16.3 The following views emerged:
- exploring the possibility of adopting the recommendations in the Report with respect to Members and Officials of IRDAI, with or without modifications
- considering the report as a base document, customisation as relevant with respect to the stakeholders of the insurance sector may be evaluated
16.4 After deliberations, the Authority approved the proposal to carry out review of applicability of the recommendations of the Report vis-à-vis the extant provisions in the following Rules/Regulations and issue an exposure draft for stakeholder consultations:
- IRDA (Salary and Allowances Payable to, and Other Terms and Conditions of Service of Chairperson and Other Members) Rules, 2000
- IRDAI Staff (Officers and Other Employees) Regulations, 2016
Closing Remarks
In his closing remarks Chairman discussed some of aspects of performance of the insurers requiring regulatory attention and necessary interventions, as under:
- Non-life insurers continue to face weak core profitability, with persistent underwriting losses across segments, most pronounced among PSUs. Investment income remains the key stabilizer, offsetting underwriting losses, but creates vulnerability to market and interest-rate cycles.
- Rising surrenders in life insurance sector pose risks to asset-liability management (ALM), as premature exits can force early asset liquidation, reduce long-term investible funds, and signal policyholder dissatisfaction or competitive pressures from other financial products
- The sharp rise in commissions highlights a structurally high-cost industry, with growth still reliant on expensive intermediary-driven distribution rather than any cost-saving digital transformation. High front-loaded acquisition costs erode policyholder value in long-term products, leaving low asset build-up in early years and minimal surrender value on early exit.

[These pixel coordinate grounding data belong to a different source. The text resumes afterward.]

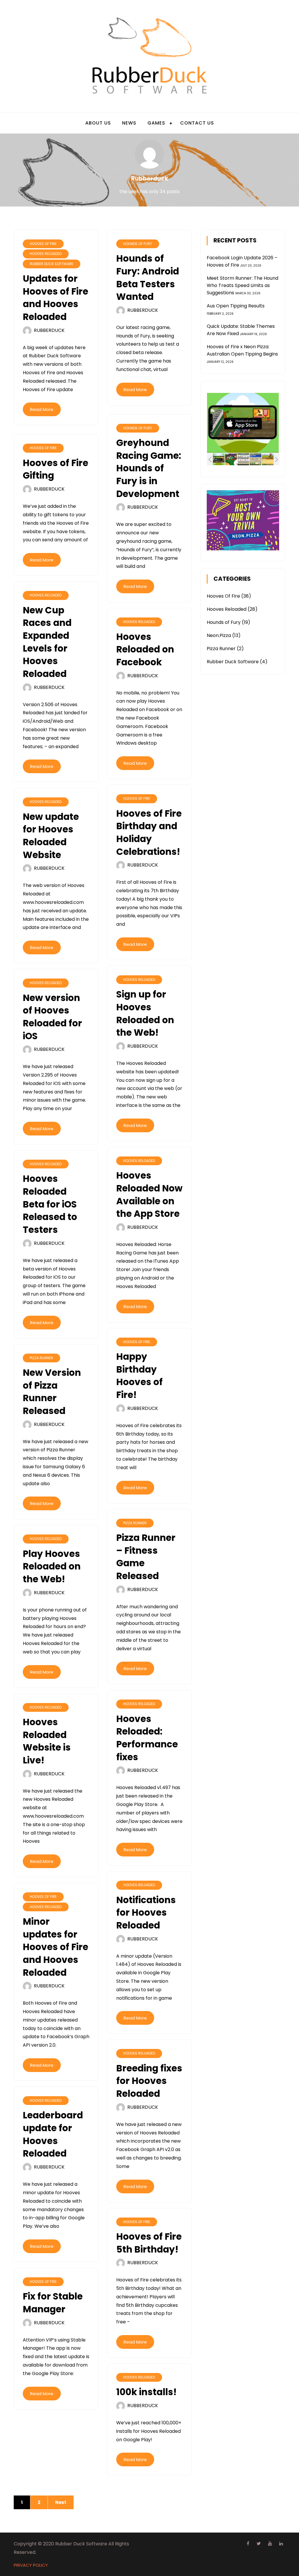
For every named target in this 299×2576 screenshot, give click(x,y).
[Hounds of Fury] (243, 459)
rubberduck (49, 330)
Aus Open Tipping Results (236, 305)
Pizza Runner (41, 1357)
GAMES (156, 123)
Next (60, 2502)
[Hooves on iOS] (230, 459)
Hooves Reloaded (46, 253)
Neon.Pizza (219, 635)
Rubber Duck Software (51, 263)
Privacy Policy (31, 2565)
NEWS (129, 123)
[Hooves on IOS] (219, 459)
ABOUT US (98, 123)
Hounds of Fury (137, 243)
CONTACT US (197, 123)
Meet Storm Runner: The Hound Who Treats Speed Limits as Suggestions (242, 285)
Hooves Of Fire (43, 243)
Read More (41, 409)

This cost structure undermines trust and persistency, as early exits effectively wipe out the policyholder’s principal while weakening the sector’s overall value proposition.
- In Non-Life Insurance sector, persistent rise in complaints signals systemic service issues. Health and motor claims are key drivers, highlighting growing policyholder friction and the need for targeted corrective action.
- Significant increase in reinsurance ceded by General and Health Insurers reflects growing risk transfer needs. The rising dependence on cross-border reinsurance indicates capacity constraints in the domestic market and increases exposure to global pricing cycles. Growing outward premium flows also imply foreign exchange outgo, highlighting the need to strengthen domestic reinsurance capacity, including through IFSC Insurance Offices (IIOs), to retain premiums and enhance sector resilience.
The Chairman indicated that there is a need to review the performance of the industry on a periodic basis for policy / regulatory interventions as may be necessary. Accordingly, he suggested that a review of performance of industry/specific segments/specific parameters requiring the attention of the Authority may be presented in the next Authority meeting.